Visually speaking, Wily Wars is super weird. Most of the enemy sprites are just recolored or cleaned up versions of the original NES sprites, but the robot masters and Mega Man himself have all been redrawn, some better than others. The backgrounds are all really neat too, giving a fascinating sense of context to the stages that was missing in the NES releases. Where this compilation falters though is in terms of both music and the basic gameplay. Mega Man shoots too slowly, and the whole thing’s speed seems really off.

With these flaws, why does it make #3? Because of Wily Tower. This bit of the game allows players to choose a weapon loadout from the first three games and tackle 3 all new robot masters. It’s no masterpiece, but it makes up for its flaws by having a heck of an interesting personality.

#2 Tetris & Dr. Mario 

Tetris on the NES was a revelation. Not quite as big as the Game Boy version, but a massive success in its own right. Dr. Mario was Nintendo’s own take on the falling block formula and found its own massive success as well. These two puzzlers were some of the best on the NES, so combining them in one single cart for Super NES was something of a dream come true for fans.

While not taking a ton of liberties with the visuals of the NES game, what they did here really looks spectacular. Especially Dr. Mario. This background tile bit is really cool. The music came out particularly well in this collection too, including the Nutcracker tune from the NES game being replaced by the Game Boy Tetris theme we all know and love.

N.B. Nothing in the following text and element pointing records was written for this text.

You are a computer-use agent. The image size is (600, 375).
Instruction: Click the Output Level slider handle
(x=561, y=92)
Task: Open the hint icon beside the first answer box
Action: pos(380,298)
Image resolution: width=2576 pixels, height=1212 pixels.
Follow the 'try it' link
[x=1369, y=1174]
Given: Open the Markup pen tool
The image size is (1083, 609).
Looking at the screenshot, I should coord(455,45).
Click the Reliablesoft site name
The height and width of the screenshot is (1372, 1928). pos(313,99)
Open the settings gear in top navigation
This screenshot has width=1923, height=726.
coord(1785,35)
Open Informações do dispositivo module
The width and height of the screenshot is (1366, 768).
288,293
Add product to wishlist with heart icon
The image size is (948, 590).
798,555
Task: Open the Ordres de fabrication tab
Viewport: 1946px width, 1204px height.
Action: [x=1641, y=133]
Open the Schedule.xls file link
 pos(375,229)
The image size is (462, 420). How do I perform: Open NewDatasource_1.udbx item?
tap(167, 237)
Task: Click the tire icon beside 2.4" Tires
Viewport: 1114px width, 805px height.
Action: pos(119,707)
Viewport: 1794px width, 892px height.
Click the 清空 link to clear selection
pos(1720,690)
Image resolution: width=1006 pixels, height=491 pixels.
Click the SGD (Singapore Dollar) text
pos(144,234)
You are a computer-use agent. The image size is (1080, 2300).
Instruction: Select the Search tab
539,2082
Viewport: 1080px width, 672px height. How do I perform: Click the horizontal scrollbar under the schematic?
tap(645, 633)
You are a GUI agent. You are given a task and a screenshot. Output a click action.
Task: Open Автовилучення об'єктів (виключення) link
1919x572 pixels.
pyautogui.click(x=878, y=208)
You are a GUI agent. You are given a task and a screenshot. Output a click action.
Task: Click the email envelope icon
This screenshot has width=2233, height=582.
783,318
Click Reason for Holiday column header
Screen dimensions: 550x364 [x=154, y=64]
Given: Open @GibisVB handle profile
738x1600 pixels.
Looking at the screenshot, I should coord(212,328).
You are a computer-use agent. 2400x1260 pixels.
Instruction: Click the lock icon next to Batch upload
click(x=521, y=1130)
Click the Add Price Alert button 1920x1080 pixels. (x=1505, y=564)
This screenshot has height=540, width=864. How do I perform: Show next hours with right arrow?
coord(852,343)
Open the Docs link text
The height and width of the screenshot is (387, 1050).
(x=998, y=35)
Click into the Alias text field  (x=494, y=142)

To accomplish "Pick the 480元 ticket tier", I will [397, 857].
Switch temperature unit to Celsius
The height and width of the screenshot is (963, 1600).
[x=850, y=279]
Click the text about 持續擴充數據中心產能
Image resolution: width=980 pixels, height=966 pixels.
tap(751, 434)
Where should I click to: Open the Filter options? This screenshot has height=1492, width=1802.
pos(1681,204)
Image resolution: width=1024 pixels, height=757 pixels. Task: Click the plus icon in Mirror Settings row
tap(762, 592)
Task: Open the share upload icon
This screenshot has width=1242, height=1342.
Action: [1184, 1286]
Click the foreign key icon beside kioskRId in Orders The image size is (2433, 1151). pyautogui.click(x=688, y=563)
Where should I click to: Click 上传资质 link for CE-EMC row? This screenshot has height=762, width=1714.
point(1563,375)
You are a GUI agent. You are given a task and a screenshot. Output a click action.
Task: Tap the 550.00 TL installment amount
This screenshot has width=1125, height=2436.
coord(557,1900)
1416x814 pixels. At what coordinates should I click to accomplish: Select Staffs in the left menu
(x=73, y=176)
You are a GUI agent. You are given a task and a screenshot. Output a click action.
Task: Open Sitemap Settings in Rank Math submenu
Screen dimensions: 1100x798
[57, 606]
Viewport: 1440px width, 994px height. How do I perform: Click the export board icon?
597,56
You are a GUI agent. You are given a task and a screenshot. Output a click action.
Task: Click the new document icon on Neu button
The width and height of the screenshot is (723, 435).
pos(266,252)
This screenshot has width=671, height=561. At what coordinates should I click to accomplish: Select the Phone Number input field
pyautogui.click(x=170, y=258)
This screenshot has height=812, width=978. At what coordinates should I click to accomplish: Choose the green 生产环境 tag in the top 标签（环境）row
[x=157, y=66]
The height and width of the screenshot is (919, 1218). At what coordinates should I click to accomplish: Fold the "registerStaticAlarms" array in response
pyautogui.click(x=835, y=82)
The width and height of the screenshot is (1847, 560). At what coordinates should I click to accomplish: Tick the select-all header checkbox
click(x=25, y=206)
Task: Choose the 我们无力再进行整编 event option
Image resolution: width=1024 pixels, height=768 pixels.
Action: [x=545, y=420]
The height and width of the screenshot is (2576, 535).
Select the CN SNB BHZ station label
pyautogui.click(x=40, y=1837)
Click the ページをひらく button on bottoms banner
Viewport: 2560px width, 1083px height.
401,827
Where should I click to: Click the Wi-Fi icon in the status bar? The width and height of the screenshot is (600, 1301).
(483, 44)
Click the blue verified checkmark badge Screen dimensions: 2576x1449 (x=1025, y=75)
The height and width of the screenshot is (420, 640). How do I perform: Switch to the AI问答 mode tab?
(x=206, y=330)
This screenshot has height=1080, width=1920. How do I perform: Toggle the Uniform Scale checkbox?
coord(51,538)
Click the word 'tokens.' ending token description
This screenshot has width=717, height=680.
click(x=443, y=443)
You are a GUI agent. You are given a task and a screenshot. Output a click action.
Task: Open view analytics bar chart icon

It is missing that super cool NES ending screen with all the Nintendo characters playing music and dancing, but it makes up for it by adding not just a 2-player mode to tetris, but also throwing in Mixed Match where players have to compete in both Tetris and Dr. Mario against one another. It’s incredibly fun, and one of the best puzzle collections out there.

#1 Super Mario All-Stars 

The three Super Mario bros. Games on NES are about as close to video game royalty as you can get. They’re all absolute icons, and have stood the test of time in their original formats thanks to Nintendo being particularly good at pushing their own hardware to its limits. However, there’s always room for improvement, right? Especially in terms of 8-bit games when stacked up next to 16-bit masterpieces. And thus Super Mario All-Stars was born.

This one really set the gold standard as far as how remakes should be handled, especially for its time. Taking these three NES classics and not just adding a 16-bit coat of paint, but thoughtful redoing their visuals in ways that make them feel like genuine SNES-worthy games, was no small feat. It can be argued that in some ways Super Mario Bros. 3 actually looks worse, but even with the weird physics changes in Mario 1, the first two games in this collection look and sound incredibly cool. Like everything else on this list, All-Stars isn’t perfect, but as an alternate take on these three games, it’s far more successful than Mega Man: The Wily Wars was. Plus, as far as I’m concerned this is the only way to play The Lost Levels, as it not only makes the continue system more fair, but it allows you to play the hidden extra worlds without having to go through quite such an absurd gauntlet. Super Mario All-Stars is great, and definitely earns its #1 spot.